Testing R code
R
intermediate
Previous attendees have said…
- 4 previous attendees have left feedback
- 100% would recommend this session to a colleague
- 100% said that this session was pitched correctly
NoteThree random comments from previous attendees
- I think it was difficult for me to understand how to apply this to my code.

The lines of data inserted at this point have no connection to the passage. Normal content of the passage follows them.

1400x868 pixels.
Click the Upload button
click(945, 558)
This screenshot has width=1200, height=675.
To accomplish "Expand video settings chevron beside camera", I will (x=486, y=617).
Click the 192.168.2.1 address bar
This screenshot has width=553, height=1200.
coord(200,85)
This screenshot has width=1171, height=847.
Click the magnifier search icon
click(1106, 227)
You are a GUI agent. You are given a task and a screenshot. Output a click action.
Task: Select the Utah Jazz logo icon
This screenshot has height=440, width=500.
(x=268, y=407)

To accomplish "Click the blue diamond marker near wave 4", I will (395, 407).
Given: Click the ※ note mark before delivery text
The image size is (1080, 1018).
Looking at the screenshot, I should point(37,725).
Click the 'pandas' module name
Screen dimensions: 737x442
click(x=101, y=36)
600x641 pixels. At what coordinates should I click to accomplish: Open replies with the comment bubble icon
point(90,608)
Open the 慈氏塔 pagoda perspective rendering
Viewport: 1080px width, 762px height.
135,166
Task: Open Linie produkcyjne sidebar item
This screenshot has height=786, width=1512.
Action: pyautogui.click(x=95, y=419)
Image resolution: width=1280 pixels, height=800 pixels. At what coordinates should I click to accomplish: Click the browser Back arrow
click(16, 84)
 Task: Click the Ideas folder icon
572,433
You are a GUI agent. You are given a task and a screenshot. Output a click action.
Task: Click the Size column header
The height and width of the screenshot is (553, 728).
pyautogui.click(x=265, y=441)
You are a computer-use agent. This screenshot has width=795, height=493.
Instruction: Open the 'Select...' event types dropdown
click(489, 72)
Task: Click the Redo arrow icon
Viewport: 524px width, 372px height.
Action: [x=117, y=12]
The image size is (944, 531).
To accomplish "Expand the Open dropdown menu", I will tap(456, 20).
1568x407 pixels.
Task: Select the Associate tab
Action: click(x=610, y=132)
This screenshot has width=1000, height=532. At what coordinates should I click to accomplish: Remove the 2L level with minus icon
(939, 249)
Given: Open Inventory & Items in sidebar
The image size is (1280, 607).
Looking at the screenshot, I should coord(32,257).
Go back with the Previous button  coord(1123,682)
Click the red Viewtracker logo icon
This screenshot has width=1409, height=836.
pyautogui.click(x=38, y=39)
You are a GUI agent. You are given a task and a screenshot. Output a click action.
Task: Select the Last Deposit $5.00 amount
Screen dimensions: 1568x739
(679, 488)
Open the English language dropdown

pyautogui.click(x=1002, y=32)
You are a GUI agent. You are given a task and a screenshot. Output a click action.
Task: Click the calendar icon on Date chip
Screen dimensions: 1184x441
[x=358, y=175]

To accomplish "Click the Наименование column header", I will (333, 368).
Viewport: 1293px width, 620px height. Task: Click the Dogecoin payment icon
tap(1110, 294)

- very well pitched and comprehensive session
- While intermediate, this was a great introduction to testing R code and providing plenty of things to think about and go try out
Session outline
- introduction: why test?
- informal testing
- unit testing
- introduction - why automate your tests?
-
testthat
walkthrough
Packages
Introduction: why test?
- code goes wrong
- functions change
- data sources change
- usage changes
- testing guards against the commonest problems
- that makes for more reliable code
- more reliable code opens the way to nicer development patterns
A note
- most discussions about testing come about as part of package development
- we’ll avoid that area here, but please see the three excellent chapters in the R packages book for guidance
- we’ll also steer clear of Shiny/Rmarkdown/Quarto, as things can be a bit more tricky to test there
- we also won’t talk about debugging here (although do look out for the future training session on that)
Informal testing
- a real-world example: Teams transcripts
- Teams transcripts can be very useful data-sources
- but they’re absolutely horrible to work with
Example Teams input
read_lines(here::here('r_training/data/teams_input.txt'))
[1] "WEBVTT"
[2] "Q1::>"
[3] "00:00:00.000 --> 00:00:14.080"
[4] "<v Brendan Clarke> this was the first question in the transcript"
[5] ""
[6] "00:00:14.080 --> 00:00:32.180"
[7] "<v Someone Else> then someone replied with this answer"
[8] ""
[9] "Q2::>"
[10] "00:00:32.180 --> 00:00:48.010"
[11] "<v Brendan Clarke> then there was another question"
[12] ""
[13] "00:00:48.010 --> 00:00:58.010"
[14] "<v Someone Else> and another tedious response"
Informal testing
- imagine that you’ve written a (horrible) Teams transcript parser
- how would you test this code to make sure it behaves itself?
An attempt at parsing
file <- here::here('r_training/data/teams_input.txt')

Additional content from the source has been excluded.